Omitting any pictures, transcribe the entries below exactly.

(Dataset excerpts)

=== Begin Enclosure ===

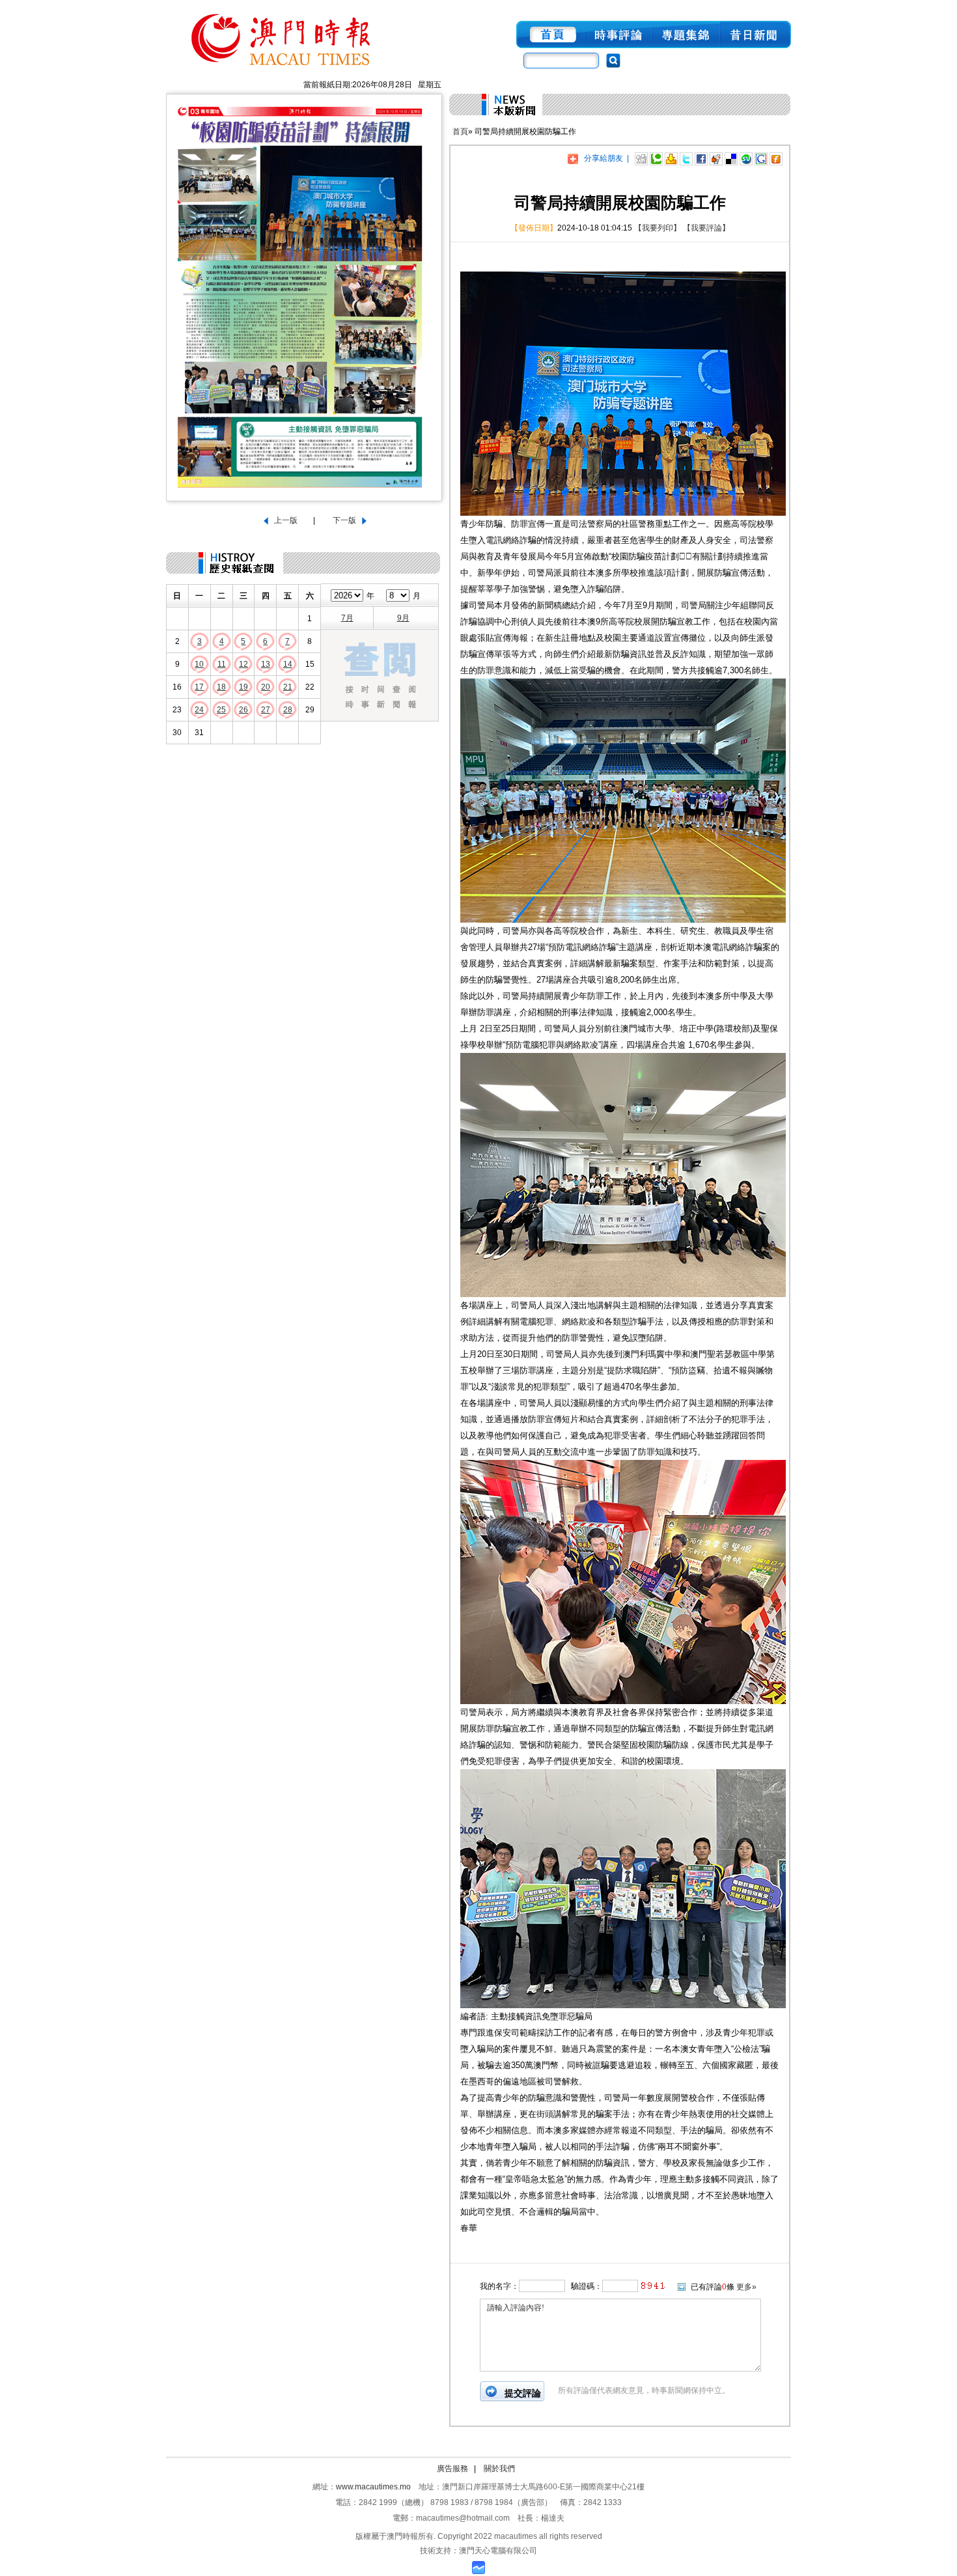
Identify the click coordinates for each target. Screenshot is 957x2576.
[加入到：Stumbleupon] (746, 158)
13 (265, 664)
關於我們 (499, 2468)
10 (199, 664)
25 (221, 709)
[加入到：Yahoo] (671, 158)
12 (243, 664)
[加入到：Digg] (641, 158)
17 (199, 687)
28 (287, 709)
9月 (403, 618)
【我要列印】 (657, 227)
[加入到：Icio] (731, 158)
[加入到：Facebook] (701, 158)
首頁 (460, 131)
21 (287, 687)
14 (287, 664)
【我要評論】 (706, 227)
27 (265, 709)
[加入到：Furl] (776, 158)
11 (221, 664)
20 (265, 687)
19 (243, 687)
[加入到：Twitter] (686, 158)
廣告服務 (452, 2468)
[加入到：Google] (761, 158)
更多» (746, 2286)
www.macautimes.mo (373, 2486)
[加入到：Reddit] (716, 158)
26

=== End Enclosure ===

» SOLUTION TO THIS TASK
Identify the click coordinates for each target. Screenshot is 957x2576.
[加入到：Stumbleupon] (746, 158)
13 (265, 664)
關於我們 (499, 2468)
10 (199, 664)
25 (221, 709)
[加入到：Yahoo] (671, 158)
12 (243, 664)
[加入到：Digg] (641, 158)
17 (199, 687)
28 (287, 709)
9月 (403, 618)
【我要列印】 (657, 227)
[加入到：Icio] (731, 158)
[加入到：Facebook] (701, 158)
首頁 (460, 131)
21 (287, 687)
14 (287, 664)
【我要評論】 (706, 227)
27 (265, 709)
[加入到：Furl] (776, 158)
11 (221, 664)
20 (265, 687)
19 (243, 687)
[加入到：Twitter] (686, 158)
廣告服務 (452, 2468)
[加入到：Google] (761, 158)
更多» (746, 2286)
www.macautimes.mo (373, 2486)
[加入到：Reddit] (716, 158)
26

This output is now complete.